All summer, women, adolescents, and old people had been digging trenches and building fortifications along the approaches to Moscow, although everyone understood that they would be of little effect, since real fortifications take years to build. Indeed, the Germans easily broke through the defensive lines surrounding the city. Another desperate step was the formation of militias in Moscow and other cities made up of those who, due to their age or health, had not been considered combat material: the elderly, nearsighted, or otherwise physically unfit, most of whom had never held a weapon in their lives. This impromptu force was thrown into the meatgrinder of war, a pebble intended to tip the scales at least a bit. But where tanks and artillery were failing, what could this hapless infantry do? Moscow’s militia was almost entirely decimated.

The tiniest spark would have been enough to set off a firestorm of panic in this tinderbox of fraught nerves and desperation, and the spark generated on October 15 was by no means tiny: a decision was made to evacuate government offices and foreign embassies to the Volga city of Kuibyshev (now Samara), which was being designated an emergency capital.

This was probably a reasonable decision, but to ordinary Muscovites it sent a simple message: the bosses were fleeing and they were being thrown to the wolves. This was the message received by workers who suddenly noticed that their supervisors, who were supposedly “organizing the evacuation of factories,” were nowhere to be found, and by passersby who saw boxes upon boxes of papers (and, according to some rumors, money) being carried out of all the commissariats. Basically, everyone could see what was happening, and the next day, on October 16, thousands of Muscovites began surging eastward – on foot, on bicycles, with wheel barrels, sacks, and suitcases. The panic escalated by the hour. In some places, people were given their wages a month in advance, and grocery stores began handing out free food right from their front door. It felt as if the city was in its death throes.

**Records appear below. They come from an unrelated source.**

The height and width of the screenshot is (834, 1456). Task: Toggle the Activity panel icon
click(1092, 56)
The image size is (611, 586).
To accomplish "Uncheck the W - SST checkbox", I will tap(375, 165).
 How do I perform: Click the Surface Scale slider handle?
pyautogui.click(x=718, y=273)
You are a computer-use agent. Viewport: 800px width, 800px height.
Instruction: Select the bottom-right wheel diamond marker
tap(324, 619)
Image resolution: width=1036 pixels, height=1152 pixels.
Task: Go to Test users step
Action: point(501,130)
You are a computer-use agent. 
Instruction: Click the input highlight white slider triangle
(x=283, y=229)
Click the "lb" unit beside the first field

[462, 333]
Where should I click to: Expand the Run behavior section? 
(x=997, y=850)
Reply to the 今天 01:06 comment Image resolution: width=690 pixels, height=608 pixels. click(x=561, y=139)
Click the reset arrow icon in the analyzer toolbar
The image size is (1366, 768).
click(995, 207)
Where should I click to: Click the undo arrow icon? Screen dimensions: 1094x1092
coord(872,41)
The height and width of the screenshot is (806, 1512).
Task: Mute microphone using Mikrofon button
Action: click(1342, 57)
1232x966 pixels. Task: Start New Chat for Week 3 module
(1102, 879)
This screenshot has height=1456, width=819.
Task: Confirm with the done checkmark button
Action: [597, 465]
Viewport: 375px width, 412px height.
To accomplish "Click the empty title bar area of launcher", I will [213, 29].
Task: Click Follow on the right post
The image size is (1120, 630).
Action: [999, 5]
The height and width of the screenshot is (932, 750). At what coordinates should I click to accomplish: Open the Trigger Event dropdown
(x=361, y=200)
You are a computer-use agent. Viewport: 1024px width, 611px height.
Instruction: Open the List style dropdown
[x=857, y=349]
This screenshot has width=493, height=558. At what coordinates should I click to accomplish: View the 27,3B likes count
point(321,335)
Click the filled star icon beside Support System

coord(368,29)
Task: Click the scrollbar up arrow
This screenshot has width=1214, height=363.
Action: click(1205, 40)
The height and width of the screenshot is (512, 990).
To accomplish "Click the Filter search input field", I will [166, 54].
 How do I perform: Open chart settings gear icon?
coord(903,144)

To make matters worse, that same day the Metro was shut down. The Moscow Metropolitan, which had opened with great fanfare just a few years earlier, was one of the Soviet Union’s proudest and most symbolic achievements, with stations that resembled palaces adorned with elaborate mosaics and stucco conveying the grandeur and invincibility of the state that created it. Anyone involved in building the Metro was seen as a hero. Now, the doors to these underground palaces were closed and the system was mined so that it could be blown up if the Germans captured the city. This also meant that the underground network could not be used to shelter during air raids.

The panic, chaos, and flight lasted just one day. On October 17 it was ceremoniously announced that the city would not be surrendered. Stalin would stay – this alone made a strong impression, even though everyone knew that if the city did fall, he of all people would be safely evacuated. The Metro went back into operation and life got back to some semblance of normality.

The German troops were still right at Moscow’s edge, and in November there would be another attack, and a successful Soviet counterattack. The Battle of Moscow would take thousands of lives, but by early 1942 the city was saved from occupation.

Muscovites, however, would never be the same. The already crumbling facade of invincibility had, for a brief moment, vanished entirely.